By 2016, now armed with software capable of scanning the entire gene, Ackerman's lab director Dave Tester restarted the search by initiating a process of elimination from every variant unique to the DNA of the four daughters, their siblings and their parents. From these 140,000 possibilities, he cut 9,000 that were noise, another 114,000 too common to cause rare illness, leaving them just over 1,100 possible locations of the faulty code. It was in there somewhere, one of those, non-recessive mutations was surely the target.

But when he eliminated this last category of genes, "it was zero," Tester says.

Tester, a youthful 50, sits in a three-foot-by-three-foot grotto of empty soda bottles, dead computer mainframes and beneath a shelf of golf wedges belonging to a previous occupant. He holds a B.S. in molecular biology from the University of Wisconsin Eau Claire. He learned how to sleuth the mechanism of genetic calamity on the job.

"He should be a Ph.D.," says Ackerman. "He's done more than most Ph.D.'s." Tester was in charge of the data when they thought they had come close to discovering the mutation in 2004, only to learn that the technology was not ready. But, in 2016, armed with the ability to find changes at the RYR2 in large patterns, he finally saw a signal.

"Dave, he's the one who did the a-ha moment," says Ackerman, who first chose RYR2 as the likely target. "We were looking and relooking at that gene. He walked in one day and said 'Mike, you're right, it's this gene, it's just that it's not a single nucleotide, it's a duplication of over 300,000 nucleotides in the gene.' He figured out where the duplication started, and where it ended, and that there were over 300,000 nucleotides in between."

"Mayo developed a pattern recognition tool," Tester says modestly.
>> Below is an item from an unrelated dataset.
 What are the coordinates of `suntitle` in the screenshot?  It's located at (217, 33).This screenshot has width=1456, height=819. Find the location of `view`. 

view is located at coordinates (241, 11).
The mutation appears to be unique to the Amish community. They have never found it in Caucasian, African American and Asian patients with sudden cardiac exertion syndrome. Tester credits a bioinformatics lab for running the data, and his colleagues for helping the SDI lab quickly developed a test to determine if remaining family members hold the duplication. The need to know is surely great; the Amish exercise death mutation appears to be highly lethal, killing 80% of those they have identified.

The Clinic has procured donor funding to test every family member of the community. Those with the mutation face a need for implantable defibrillation, however, an extraordinarily costly procedure. The lab is searching for a medical treatment, in addition to the invaluable treatment it has already provided in the form of information.

"Now we can identify which parents, children and cousins are carriers and which ones got the (deadly) double dose," says Ackerman. "Those who we figured out are carriers can decide if it is a good idea for a carrier to marry a carrier. If they don't, the possibility for sudden death is completely eliminated."